Портено-младший усмехнулся.
– Помнишь, я рассказывал о женщине? Ну, высокая блондинка в лавандовом платье, к которой я ездил в Калифорнию?
– Да, помню. И что?
– Я сейчас покажу тебе ее фотографию.
Чарли потянулся к пиджаку и достал стопку фотокарточек.
– Смотри.
Энджело осторожно взял их из рук сына и принялся осторожно перебирать, откровенно любуясь Айрин. На губах его играла улыбка.
– Красавица, правда?
Портено-старший кивнул.
– Да, я тоже люблю такой тип женщин.
Карточек оказалось двенадцать, Восемь, отснятых в церкви, и четыре, сделанных на банкете. В этом и заключался сюрприз, о котором упомянул Вильбурн. Четыре снимка, на которых Айрин и Чарли кружились в веселом танце. Фотограф знал свое дело. Карточки получились потрясающие.

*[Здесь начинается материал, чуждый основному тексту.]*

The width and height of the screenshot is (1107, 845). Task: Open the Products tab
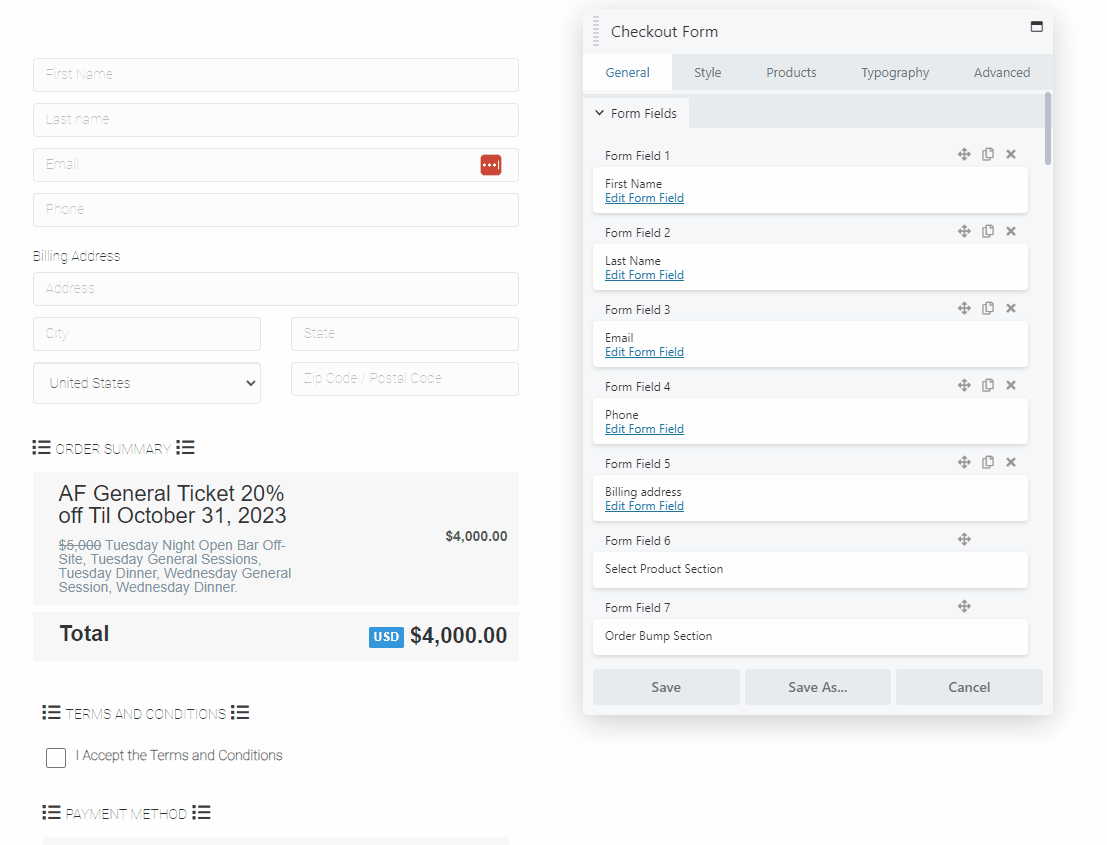coord(791,72)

Четкие, резкие. Казалось, на них застыло само время. Вот сейчас люди продолжат свой путь. Взметнутся длинные юбки, мужчины, картинно подбоче-нясь, пойдут по кругу, ведя партнерш, вовлекая их в ритм тарантеллы.
Энджело не мог не оценить качества и таланта мастера. С той же таинственной улыбкой он просмотрел все снимки, отобрал четыре последних, разорвал их на несколько частей, сложил в пепельницу и поджег с помощью золотого «Ронсона».
Чарли ошарашенно смотрел, как обрывки начали темнеть, приобретая коричневый оттенок, медленно перетекающий в черный. Глянец пузырился и лопался, еле слышно потрескивая. Голубовато-желтые чертики огня охватили плотную бумагу. Лицо Айрин, веселое, улыбающееся, исчезло, превратившись в пепел.
– Зачем ты это сделал, отец? – почти шепотом выдавил Чарли.
Энджело без тени улыбки посмотрел на него.
– Чарли, Чарли… Неужели ты не догадался? Помнишь, убили Луи Наробино? Так вот, она и есть этот человек со стороны. Она убила его, – он с сожалением развел руками. – Давай, я помогу тебе посуду помыть.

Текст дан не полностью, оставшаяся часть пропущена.